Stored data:
* * *
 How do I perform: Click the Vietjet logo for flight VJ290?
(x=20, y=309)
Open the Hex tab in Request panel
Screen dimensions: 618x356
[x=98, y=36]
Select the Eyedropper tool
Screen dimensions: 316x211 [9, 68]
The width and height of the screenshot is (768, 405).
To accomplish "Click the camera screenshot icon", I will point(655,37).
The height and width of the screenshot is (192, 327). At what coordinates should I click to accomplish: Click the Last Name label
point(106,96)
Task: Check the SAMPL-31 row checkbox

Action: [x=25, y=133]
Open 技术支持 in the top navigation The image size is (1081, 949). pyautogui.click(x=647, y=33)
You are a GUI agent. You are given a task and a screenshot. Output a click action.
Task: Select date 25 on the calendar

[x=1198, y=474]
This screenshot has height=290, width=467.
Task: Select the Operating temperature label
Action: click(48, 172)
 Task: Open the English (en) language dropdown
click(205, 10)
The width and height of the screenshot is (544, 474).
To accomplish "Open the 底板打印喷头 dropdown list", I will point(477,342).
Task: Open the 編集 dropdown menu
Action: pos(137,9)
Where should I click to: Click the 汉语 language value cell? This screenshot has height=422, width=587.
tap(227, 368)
* * *
Task details
Your answer should consist of every record, restated exactly.

Output of the exercise
 How do I perform: Click the Vietjet logo for flight VJ290?
(x=20, y=309)
Open the Hex tab in Request panel
Screen dimensions: 618x356
[x=98, y=36]
Select the Eyedropper tool
Screen dimensions: 316x211 [9, 68]
The width and height of the screenshot is (768, 405).
To accomplish "Click the camera screenshot icon", I will point(655,37).
The height and width of the screenshot is (192, 327). At what coordinates should I click to accomplish: Click the Last Name label
point(106,96)
Task: Check the SAMPL-31 row checkbox

Action: [x=25, y=133]
Open 技术支持 in the top navigation The image size is (1081, 949). pyautogui.click(x=647, y=33)
You are a GUI agent. You are given a task and a screenshot. Output a click action.
Task: Select date 25 on the calendar

[x=1198, y=474]
This screenshot has height=290, width=467.
Task: Select the Operating temperature label
Action: click(48, 172)
 Task: Open the English (en) language dropdown
click(205, 10)
The width and height of the screenshot is (544, 474).
To accomplish "Open the 底板打印喷头 dropdown list", I will point(477,342).
Task: Open the 編集 dropdown menu
Action: pos(137,9)
Where should I click to: Click the 汉语 language value cell? This screenshot has height=422, width=587.
tap(227, 368)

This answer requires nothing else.